Having Surf Gate makes a world of difference when driving your boat. An inexperienced driver handling a heavily laden boat that’s listing due to overweighting on one side can easily swamp it if he turns the wheel hard over. The A24’s no-list posture gives the driver easy directional control and eliminates the blind spot on the high side of the bow. At speed, the A24 corners well thanks to the standard Shark Fin, which has a reverse dorsal design than protrudes far down into the water with 60 inches of surface. The fin also creates a pivot point, so when you whip it in a hard turn it really cranks. You could option a second fin, but our test boat didn’t seem to need it.

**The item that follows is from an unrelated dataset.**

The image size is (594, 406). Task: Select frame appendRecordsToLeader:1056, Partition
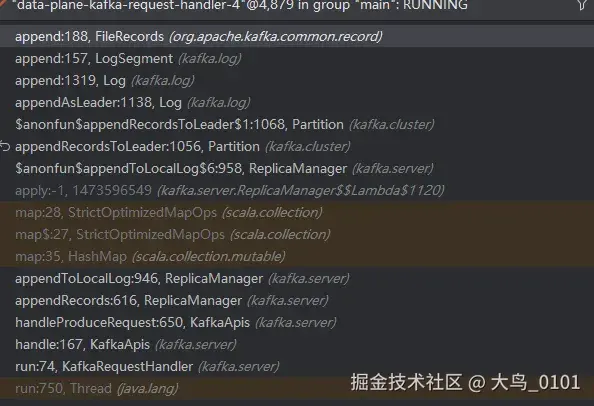297,146
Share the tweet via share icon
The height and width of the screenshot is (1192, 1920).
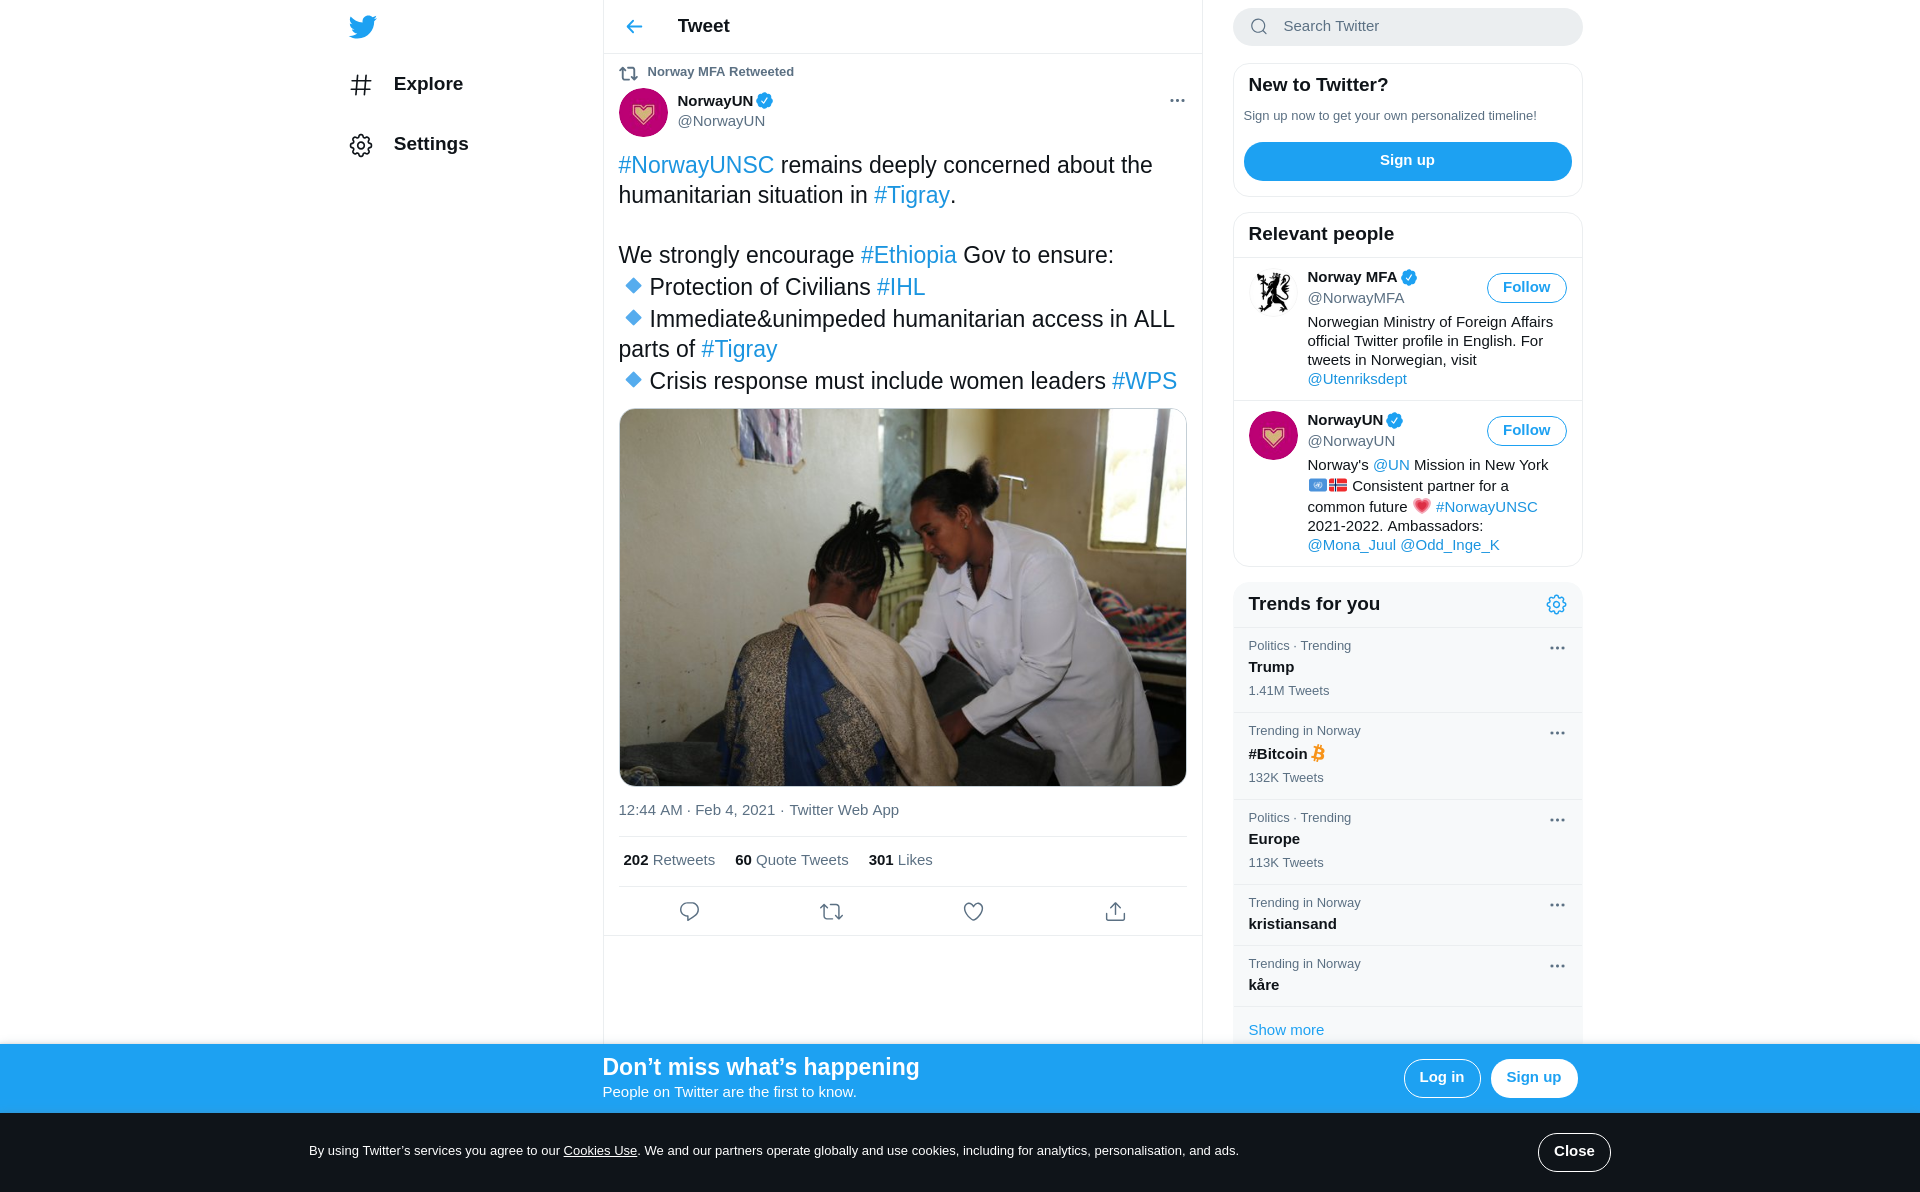pos(1115,911)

The A24 is designed pretty much exclusively for wakesports. When loaded with ballast and equipped with the optional Surf Gate and Auto-Set Wedge (for augmenting and shaping your launch pad), it’s the ultimate machine. Standard ballast is 1,000 pounds divvied among three hard tanks. You can amp up the action with an additional 1,250 pounds of Plug n’ Play ballast, and the Auto-Set Wedge gives you 1,000 pounds of simulated ballast, for a total of 3,250 pounds. You can slalom at speeds more than 30 mph, but it’s still pretty lumpy back there, and you’ll catch some air while carving.

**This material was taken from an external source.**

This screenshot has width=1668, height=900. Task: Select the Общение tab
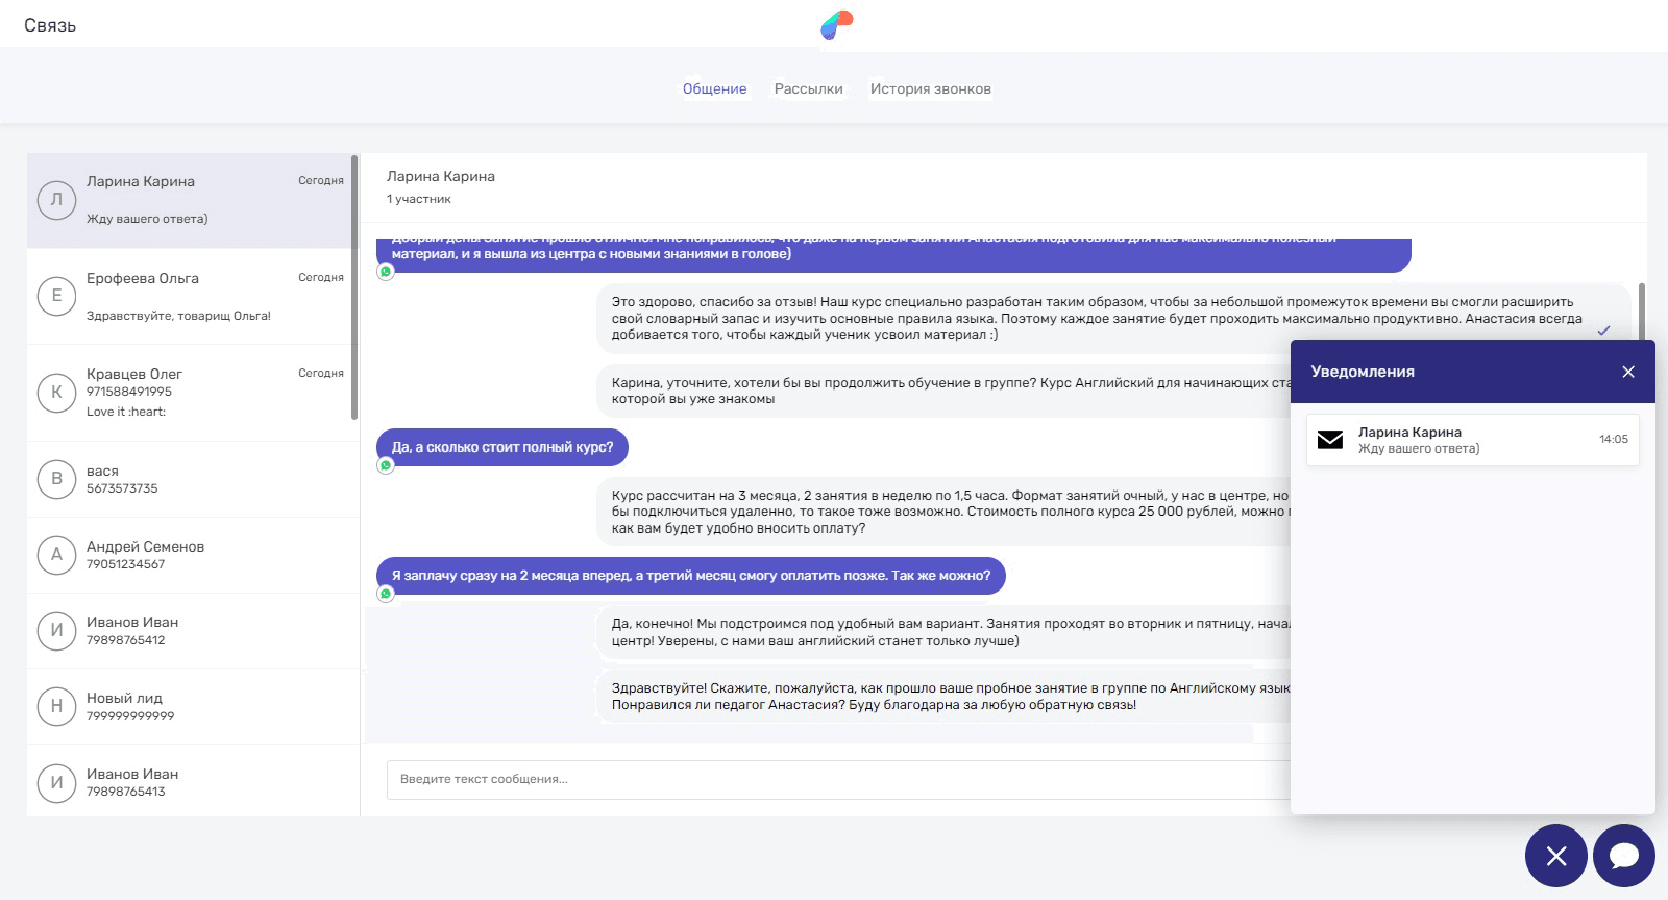(x=714, y=89)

The A24 is a social beast with a 17-passenger capacity and seating in every space in the cockpit. A clever, low-tech solution to maximizing observer seating is Skybox seating, which is a section of the stern bench you can manually slide forward to create rearward legroom. This, in addition to the ChillAX flip-up section at the end of the starboard-side bench and port-side chaise lounge, gives you five rearward-facing seats — not counting the possibility of two more backward gazers in the pickle-fork bow section. The Skybox allows you to fine-tune your wake by shifting the weight of your human ballast bags. The bow section is really roomy thanks to a pickle-fork configuration that carries the beam forward. The forward-facing chaise loungers have just enough recline with enough legroom for tall folks. The upholstery is plainer than you’ll find on Malibu boats, and the seatbacks in the cockpit are nearly vertical. But lack of interior accoutrements is a decent trade-off that allows you to put your money where it really counts: into the wake and performance.
While the 450 hp MPC beast makes a nice show-and-tell piece, it will also take you pretty far away from the Axis Wake A24’s starting MSRP, which is somewhere north of $60k. The standard 330 hp engine will work fine for you unless you usually pack maximum passenger and ballast loads, but there are intermediate choices such as the 350 hp version of the 5.7L and also a 409 hp 6.0L model that might be the right power formula for this boat.
The A24 comes standard with a twin-axle Boatmate trailer and a FatAX Tower. The FatAX V2 option is a tower that hinges at the bottom for easy storage. Racks are optional. Stereo options start with two Alpine systems, but for the ultimate package there’s a thunderous Wet Sounds option that we had on our boat. Axis cruise control comes standard, and it’s a simple system that you set using rocker switches on the dash.
To set the A24 properly, the Surf Gate option is a no-brainer, along with items such as a three-outlet heater, a flip-up bolster seat and ChillAX seating. I really like the DeckADance flooring option, which allows water to pass through it and keep your feet from slogging around on wet carpeting.
To fast forward your A24’s attitude, Axis offers two packages. The Vandall Edition (named for rider Randall “The Vandall” Harris) gives you a custom graphics package including special carpeting along with the Sound Pack 2 Sony system, a custom trailer, under-seat lighting, ChillAX seating, a high-altitude prop and Deck Trac non-skid. Another package option is the Liquid Force bundle, which gives you an eye-grabbing green metal-flake hull and a white tower along with a custom swim pad.